● SOURCE DOCUMENT:
— start —
Dubai tests registry-native property tokenization with secondary-market rails

Dubai’s real-estate tokenization push is gaining importance not because investors can buy smaller slices of property, but because the ownership record is being linked directly to official registry infrastructure. With controlled secondary trading now part of the pilot stack, the project is becoming a live test of whether property rights can move onto digital rails without losing legal enforceability.

Dubai tests registry-native property tokenization with secondary-market rails

Dubai’s latest real-estate tokenization push is becoming notable for a reason that goes well beyond a low entry ticket for investors. The important shift is that ownership interests are being tied directly to the official land-registry system rather than being routed through a stack of special-purpose vehicles, nominee structures and off-chain administration. That design choice moves tokenization closer to core market infrastructure. Instead of using blockchain mainly as a distribution wrapper, Dubai is testing whether property rights, transfer mechanics and secondary-market controls can be coordinated around the authoritative record of ownership itself.

That distinction matters because fractional property investing is not new, but most earlier models stopped short of changing the registry layer. Investors typically bought shares in an entity that held a property, which made access cheaper but left legal complexity, servicing costs and transfer friction in place. Recent industry commentary around Dubai’s rollout has highlighted that the economics start to look different when the token is connected to the source record instead of sitting one layer removed from it. In practical terms, that can reduce administrative overhead, tighten reconciliation between digital and legal ownership, and make secondary transfers easier to govern inside a regulated framework.

The strongest public evidence for that architecture comes from Ctrl Alt, the tokenization infrastructure partner working with Dubai Land Department on the project. In a February press release announcing phase two of the pilot, Ctrl Alt said the first stage had already tokenized ten properties representing more than AED 18.5 million in value, and that roughly 7.8 million tokens issued during the pilot would become eligible for resale in a controlled secondary-market environment. The company also said its systems are directly integrated with Dubai Land Department records so title-deed ownership can be issued, managed and transferred on-chain while remaining aligned with the official registry.
— end —
● MATERIAL SUPPLIED:
— start —
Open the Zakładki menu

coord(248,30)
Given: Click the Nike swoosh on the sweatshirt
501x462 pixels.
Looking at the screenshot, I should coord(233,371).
— end —
● TO DO:
1/ Translate this sentence from the article on Dubai's property tokenization into Spanish: "That design choice moves tokenization closer to core market infrastructure."
2/ Put every line of the records above into a numbered list, skipping blank lines.

● SET OF ANSWERS:
1/ Esa decisión de diseño acerca la tokenización a la infraestructura central del mercado.

2/
1. Open the Zakładki menu
2. coord(248,30)
3. Given: Click the Nike swoosh on the sweatshirt
4. 501x462 pixels.
5. Looking at the screenshot, I should coord(233,371).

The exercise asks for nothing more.